The problem:
Only the number is needed: how many lines of the records include "help"?

--- Material supplied Enclosed Below ---

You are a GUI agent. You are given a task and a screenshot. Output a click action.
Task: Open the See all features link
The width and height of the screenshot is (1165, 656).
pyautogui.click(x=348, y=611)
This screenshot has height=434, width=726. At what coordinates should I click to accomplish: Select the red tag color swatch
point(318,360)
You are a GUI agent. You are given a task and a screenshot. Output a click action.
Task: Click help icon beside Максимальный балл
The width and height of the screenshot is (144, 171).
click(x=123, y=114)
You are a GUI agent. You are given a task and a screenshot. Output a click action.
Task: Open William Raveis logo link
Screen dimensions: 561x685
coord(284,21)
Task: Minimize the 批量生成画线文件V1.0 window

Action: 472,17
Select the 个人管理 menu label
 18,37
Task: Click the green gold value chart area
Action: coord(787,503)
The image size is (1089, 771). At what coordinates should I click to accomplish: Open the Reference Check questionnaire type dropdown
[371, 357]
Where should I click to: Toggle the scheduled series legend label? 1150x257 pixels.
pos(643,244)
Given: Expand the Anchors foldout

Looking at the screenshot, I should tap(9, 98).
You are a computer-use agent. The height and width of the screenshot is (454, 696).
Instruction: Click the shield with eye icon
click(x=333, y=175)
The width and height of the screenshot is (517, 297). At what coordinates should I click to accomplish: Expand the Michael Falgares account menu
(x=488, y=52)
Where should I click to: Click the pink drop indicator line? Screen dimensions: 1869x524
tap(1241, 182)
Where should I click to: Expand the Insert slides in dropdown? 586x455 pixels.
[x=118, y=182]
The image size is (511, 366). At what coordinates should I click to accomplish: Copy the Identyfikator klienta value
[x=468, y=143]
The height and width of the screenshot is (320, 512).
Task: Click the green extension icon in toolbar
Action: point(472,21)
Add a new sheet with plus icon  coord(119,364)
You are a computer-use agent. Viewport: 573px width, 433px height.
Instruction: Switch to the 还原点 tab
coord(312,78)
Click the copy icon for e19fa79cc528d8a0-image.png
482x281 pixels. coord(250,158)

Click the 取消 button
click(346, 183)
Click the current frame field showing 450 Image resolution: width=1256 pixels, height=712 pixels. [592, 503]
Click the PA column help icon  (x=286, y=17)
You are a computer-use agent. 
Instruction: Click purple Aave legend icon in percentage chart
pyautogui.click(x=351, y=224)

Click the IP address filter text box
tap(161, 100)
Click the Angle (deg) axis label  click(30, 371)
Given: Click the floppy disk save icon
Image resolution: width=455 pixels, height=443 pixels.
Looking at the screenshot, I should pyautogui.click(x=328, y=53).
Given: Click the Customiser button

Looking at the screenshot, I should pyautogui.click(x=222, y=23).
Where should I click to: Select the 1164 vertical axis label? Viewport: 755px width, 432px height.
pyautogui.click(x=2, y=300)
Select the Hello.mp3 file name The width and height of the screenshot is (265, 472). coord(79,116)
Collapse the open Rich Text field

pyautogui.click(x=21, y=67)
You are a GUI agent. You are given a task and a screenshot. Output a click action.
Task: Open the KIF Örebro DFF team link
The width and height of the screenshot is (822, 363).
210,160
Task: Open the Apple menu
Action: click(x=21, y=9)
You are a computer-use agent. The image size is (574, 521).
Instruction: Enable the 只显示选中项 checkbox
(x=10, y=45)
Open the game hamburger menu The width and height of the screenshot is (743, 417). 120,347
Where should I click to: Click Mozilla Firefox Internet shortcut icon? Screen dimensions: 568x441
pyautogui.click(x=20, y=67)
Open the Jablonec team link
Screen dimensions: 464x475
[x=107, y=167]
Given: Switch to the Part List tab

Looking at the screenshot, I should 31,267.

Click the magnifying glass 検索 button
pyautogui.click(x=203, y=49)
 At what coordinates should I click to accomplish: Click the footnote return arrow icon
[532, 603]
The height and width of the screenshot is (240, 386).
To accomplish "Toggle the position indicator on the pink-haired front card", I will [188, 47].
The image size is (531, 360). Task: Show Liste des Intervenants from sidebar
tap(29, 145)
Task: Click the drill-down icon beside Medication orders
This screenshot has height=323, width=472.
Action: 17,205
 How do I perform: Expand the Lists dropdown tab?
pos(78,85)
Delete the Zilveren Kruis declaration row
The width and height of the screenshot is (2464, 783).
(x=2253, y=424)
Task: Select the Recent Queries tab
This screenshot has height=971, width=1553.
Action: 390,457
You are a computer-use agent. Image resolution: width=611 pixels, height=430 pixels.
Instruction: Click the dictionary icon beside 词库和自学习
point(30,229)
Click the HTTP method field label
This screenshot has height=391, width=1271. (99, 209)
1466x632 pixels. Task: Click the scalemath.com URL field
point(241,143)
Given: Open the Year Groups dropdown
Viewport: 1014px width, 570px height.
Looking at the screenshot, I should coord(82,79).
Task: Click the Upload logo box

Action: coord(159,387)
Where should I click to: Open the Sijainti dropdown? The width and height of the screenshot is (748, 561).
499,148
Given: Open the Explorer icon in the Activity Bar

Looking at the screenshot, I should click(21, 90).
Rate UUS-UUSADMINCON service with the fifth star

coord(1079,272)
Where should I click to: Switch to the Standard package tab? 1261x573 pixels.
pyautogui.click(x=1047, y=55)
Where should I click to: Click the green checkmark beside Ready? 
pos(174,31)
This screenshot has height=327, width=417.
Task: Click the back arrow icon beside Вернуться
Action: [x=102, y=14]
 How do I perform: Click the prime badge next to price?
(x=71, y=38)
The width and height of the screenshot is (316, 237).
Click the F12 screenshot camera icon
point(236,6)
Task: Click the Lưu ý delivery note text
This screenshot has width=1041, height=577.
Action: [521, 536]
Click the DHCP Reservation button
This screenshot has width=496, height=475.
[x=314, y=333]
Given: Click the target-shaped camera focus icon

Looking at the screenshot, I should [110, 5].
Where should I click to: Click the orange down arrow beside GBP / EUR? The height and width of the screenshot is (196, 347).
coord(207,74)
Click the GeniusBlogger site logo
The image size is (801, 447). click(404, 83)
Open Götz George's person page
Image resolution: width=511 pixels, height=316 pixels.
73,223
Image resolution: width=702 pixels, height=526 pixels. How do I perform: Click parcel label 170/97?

--- End of Enclosed Material supplied ---

Solution to this problem:
2